Streaming serials and info from the finder

It’s possible to stream devices from the DeviceFinder. The advantage here is the SpecialReference waits for all devices to respond before returning what it found, but we can use the finder to instead stream devices as they answer enough questions:

from photons_control.device_finder import DeviceFinder, Finder


async def my_action(target):
    async with target.session() as sender:
        # The finder is optional, but does mean subsequent calls to
        # serials or info will not have to ask the devices for information
        # that it already asked for
        finder = Finder(sender)

        reference = DeviceFinder.from_kwargs(cap=["matrix"], group_name=["attic"], finder=finder)

        async for device in reference.serials(sender):
            print(device.serial)

        async for device in reference.info(sender):
            # This returns the same device objects as .serials
            # But asks all the questions to the device so that
            # ``device.info`` is fully populated
            print(device.serial, device.info)

Note

the info property is a dictionary of values on the device where the available properties are those you can control on the Filter class.

Daemon

You can start a daemon that you can use to query the network continuously.

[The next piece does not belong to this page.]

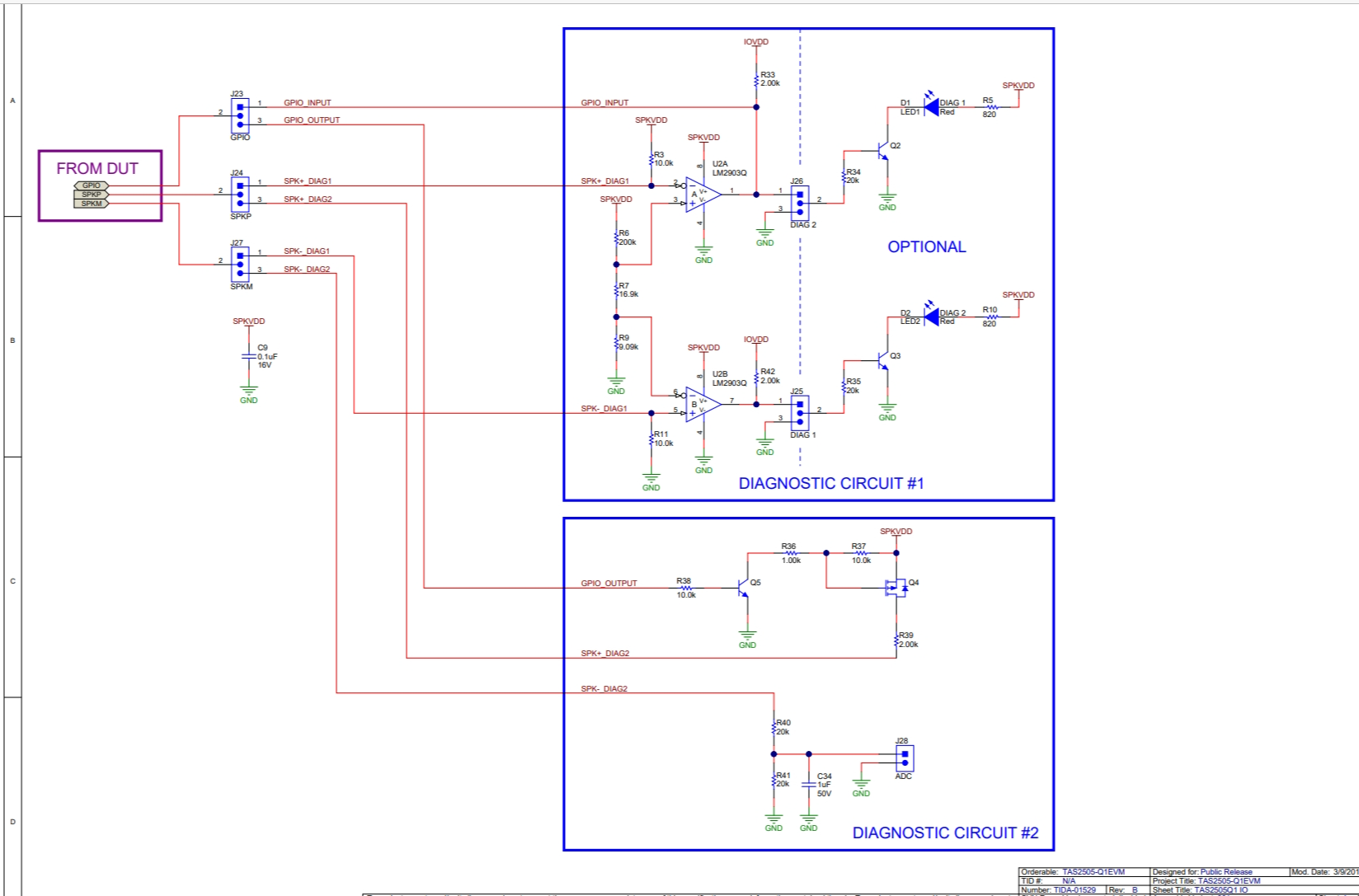This screenshot has width=1359, height=896.
Task: Click the D2 DIAG 2 red LED
Action: (932, 316)
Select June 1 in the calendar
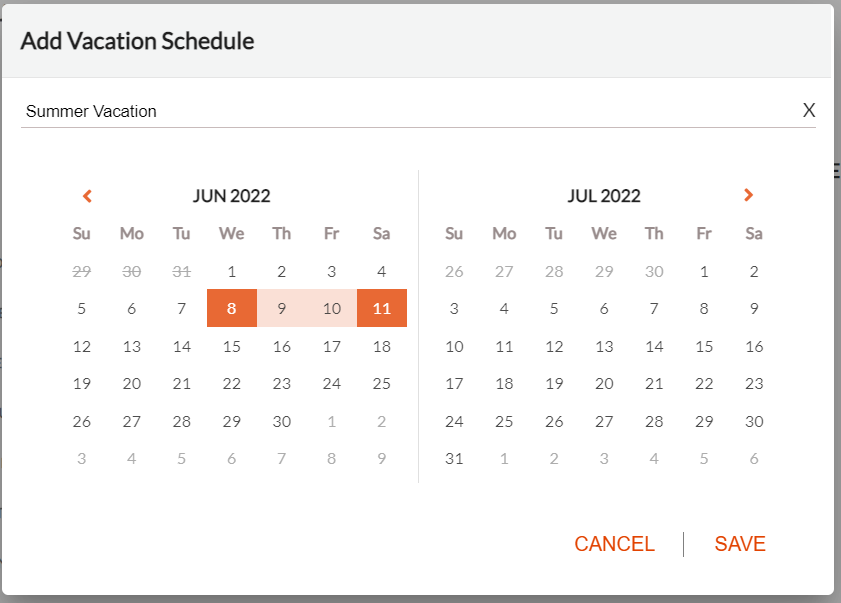The width and height of the screenshot is (841, 603). click(232, 271)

from photons_control.device_finder import DeviceFinderDaemon, Filter


# These points of information have their own default refresh numbers
# But you can override them like this.
time_between_queries = {"LIGHT_STATE": 10, "FIRMWARE": 300, "GROUP": 60, "LOCATION": 60}

async with target.session() as sender:
    daemon = DeviceFinderDaemon(
        sender,
        photons_app.final_future,
        search_interval=20,
        time_between_queries=time_between_queries,
    )

    # Optionally start searching for information straight away
    daemon.start()

    try:
        # Create an instance of the Filter
        fltr = Filter.from_kwargs(label="den")

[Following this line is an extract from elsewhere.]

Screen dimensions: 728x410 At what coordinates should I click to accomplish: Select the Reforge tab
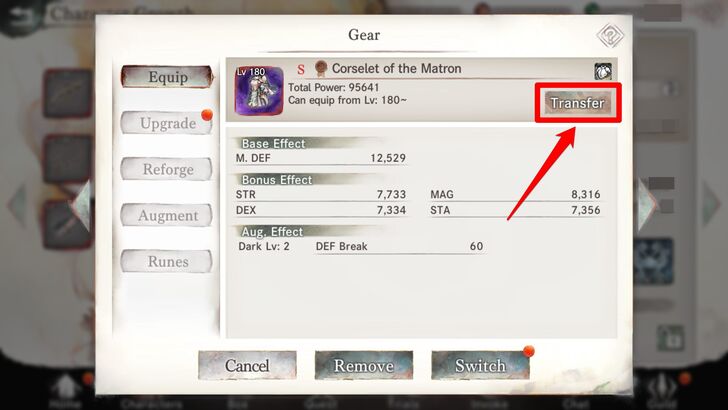pyautogui.click(x=167, y=169)
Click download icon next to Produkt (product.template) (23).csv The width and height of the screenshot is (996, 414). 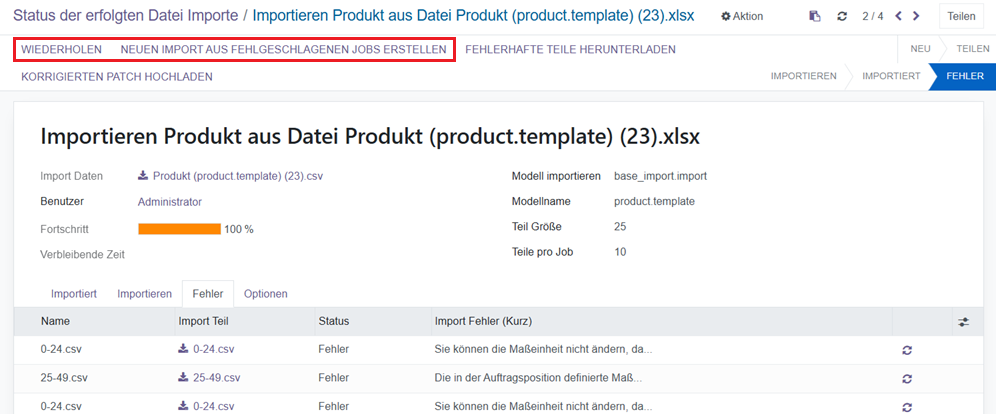pyautogui.click(x=143, y=176)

        # This returns the devices with whatever information they currently have
        async for device in daemon.serials(fltr):
            print(device.serial)

        # This returns devices after first getting all the information
        async for device in daemon.info(fltr):
            print(device.serial)
            print(device.info)
    finally:
        await daemon.finish()

The daemon takes in the following arguments:

limit - default 30

This is the limit of inflight messages sent by the daemon. You can pass in an asyncio.Semaphore or a number and a Semaphore will be made for you.

finder - optional

The finder object that does all the hard work. If one is not supplied then one is made for you

forget_after - default 30

The number of seconds since a device is last discovered before we forget it ever existed

final_future - defaults to the final_future on the sender

A future that when cancelled will shut down the daemon.

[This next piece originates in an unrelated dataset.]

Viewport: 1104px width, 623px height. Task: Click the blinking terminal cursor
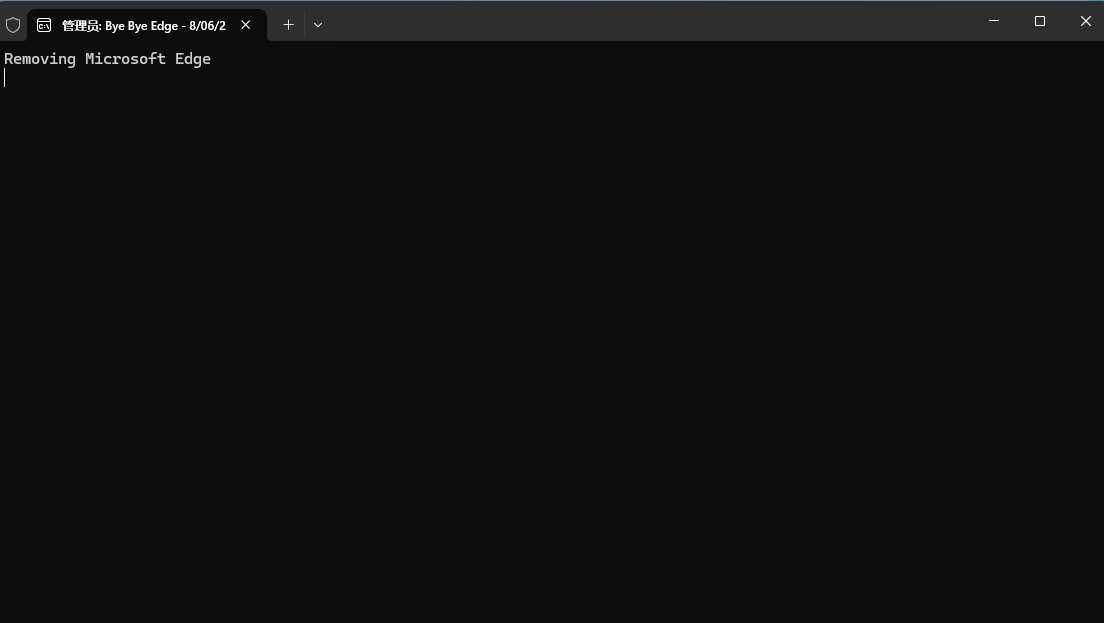point(4,77)
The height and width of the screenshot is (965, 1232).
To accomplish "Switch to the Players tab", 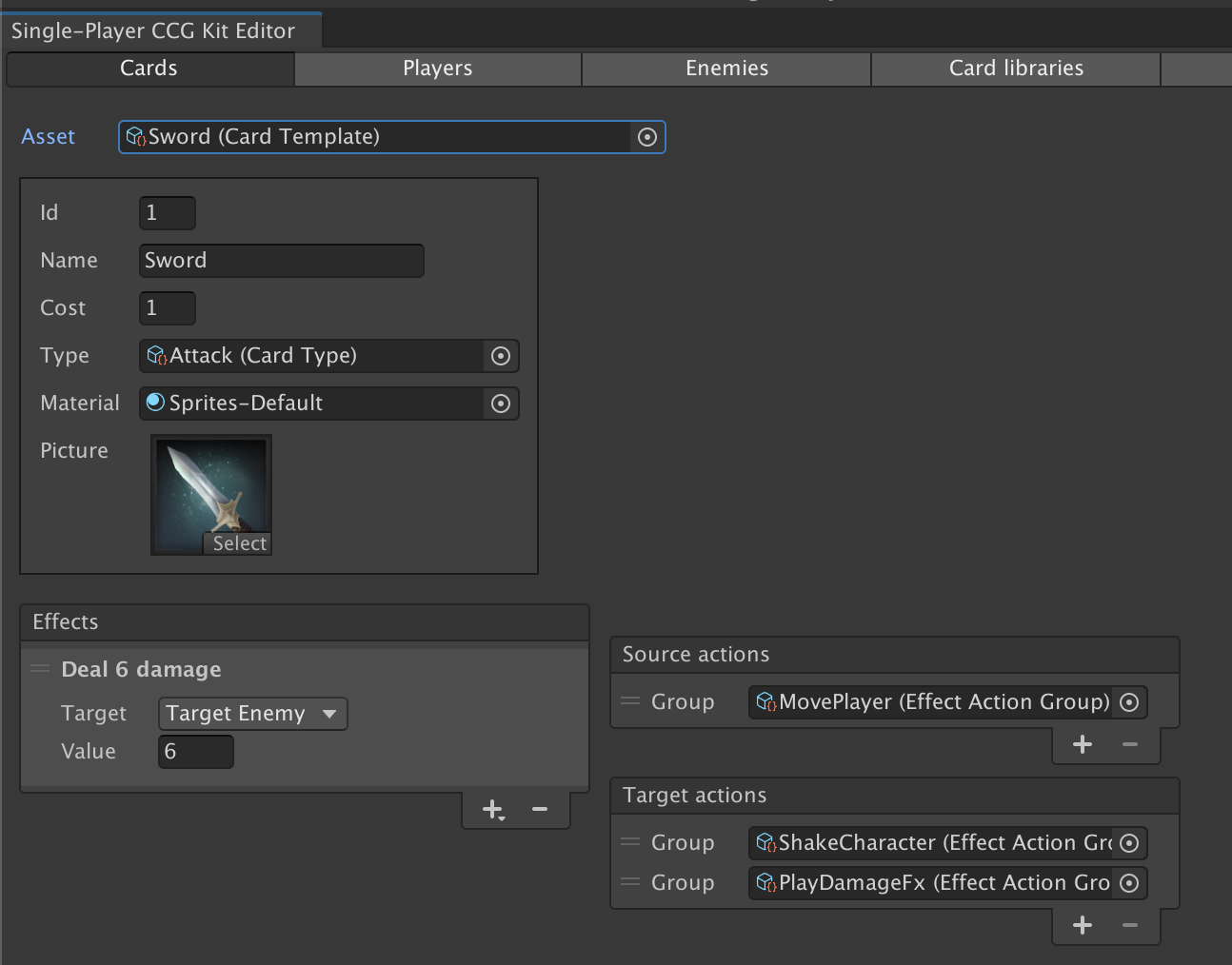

search_interval - default 20

The number of seconds between each discovery

time_between_queries - optional

A dictionary of refresh times for the different points of information the device finder looks for.

By default it is:

{"LIGHT_STATE": 10, "VERSION": None, "FIRMWARE": 300, "GROUP": 60, "LOCATION": 60}

The None value for VERSION means the version information is never asked for again. The numbers in the rest of them is the minimum number of seconds since getting a result before it asks for an updated value.

The daemon will then sit there and keep discovering devices and asking those devices questions to update their state. It tries it’s best to send the least amount of packets on the network as possible.